Overland Park Bomb Squad brings cautious approach on every call

Overland Park Bomb Squad technician Jim Dawkins showed off the team’s “bomb suit” before Wednesday’s Kansas University men’s basketball game.

There’s the 15-pound helmet with an air ventilation system and the 80-pound suit lined with Kevlar shields.

But no gloves.

In the rare event that something goes boom, “Your hands are going to be gone,” said Dawkins nonchalantly, explaining that the technicians need their hands free to use tools.

But the task of the squad, which was called to Lawrence twice on the same day recently, is usually not the stuff seen in movies.

“Bomb squads aren’t cowboys,” said Dawkins, citing the 2008 movie “The Hurt Locker,” which featured a rogue — and not terribly cautious — bomb technician played by Oscar-nominee Jeremy Renner.

In real life it’s much more methodical, said squad leader Sgt.
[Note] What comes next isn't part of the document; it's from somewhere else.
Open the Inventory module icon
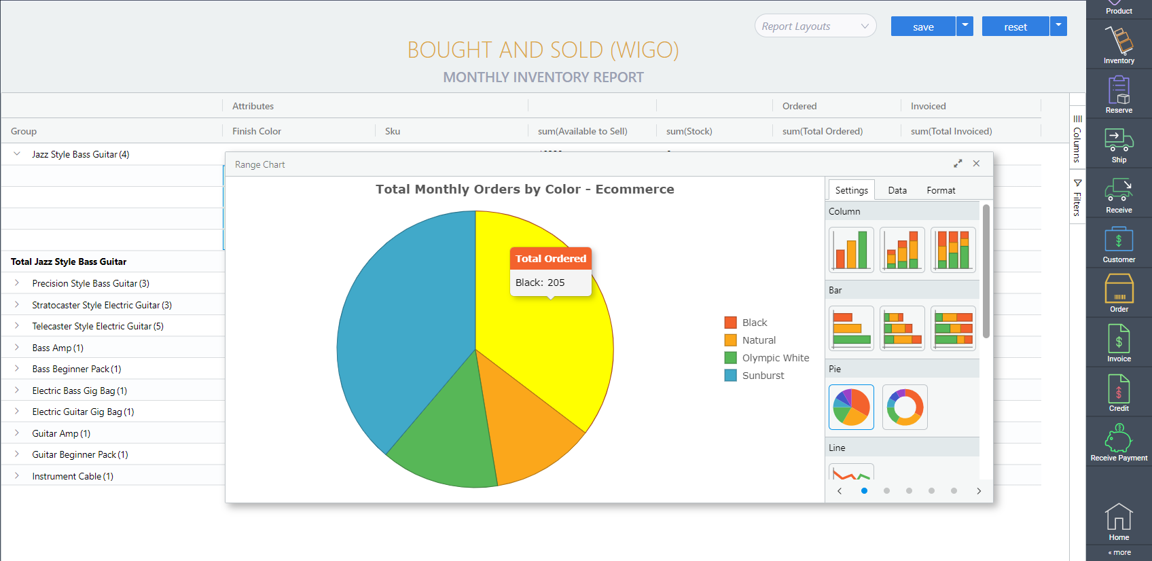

Russ Stamer. Since the Overland Park team’s start in the 1970s, no one from the squad has been seriously injured on a call.

The seven-member team, all Overland Park police officers, approaches a call step by step.

It often starts with a member of the public reporting a suspicious package. The Overland Park crew is one of seven bomb squads in the Kansas City metro area that can be called by authorities looking for trained explosives experts.

When the team was called by Lawrence police following a report of a suspicious package near the Douglas County Justice Center on Jan. 25, they cleared the area and sent in its $280,000 bomb robot, technically known as an Andro F6B. The team just calls it the robot.

The machine is equipped with cameras, listening devices and a claw that can grasp something as small as a pen, as team member Mark Vargo demonstrates outside of Allen Fieldhouse before the team checks the building, as it regularly does, before games.

Vargo, controlling the robot with a gigantic and complicated-looking joystick, would normally be sitting inside the van with the other members watching on a monitor as the robot checks out the suspicious object.

Relying on the experience of the technicians, all of whom spent six weeks training in Huntsville, Ala., learning all about explosives, they make a collective decision.

“They’ll all sit down, and they’ll all have their own opinions about it,” Stamer said. “And they’ll come up with the safest way to handle it.”

Sometimes that decision is to move the object to another area and detonate it if they suspect it’s an explosive.

When the team was in Lawrence, members scoped out South Park, preselecting it as a detonation spot.

Fortunately, the package by the courthouse was not an explosive, and they sent in a member in a bomb suit to handle the package after the robot cleared it.

About half the calls the squad responds to turn up nothing dangerous, Stamer said. For instance, in 2011 only 13 of the 29 calls contained some form of dangerous element, whether it be a small pipe bomb or hazardous materials.

Still, not knowing what you could find provides an adrenaline rush.

Stamer said he’s driven by “the excitement. You never know what you’re going to find.”

Ask the other members and they cite other motivations for being on the bomb squad, such as the camaraderie among the team and the chance to help out. The team responds and provides its services, which also includes education and public outreach, free of charge to local police departments, as the program is funded through the FBI.

But with the slight possibility that a mistake could be made, and something could blow up at any time, Dawkins gives a somewhat surprising reason why he enjoys the bomb squad.

“I think you have a whole lot more control here than you do in the street,” said Dawkins, an 11-year bomb squad veteran.

It’s not really dangerous, “if you know what you’re doing,” he said. Plus, “you get better stories out of it.”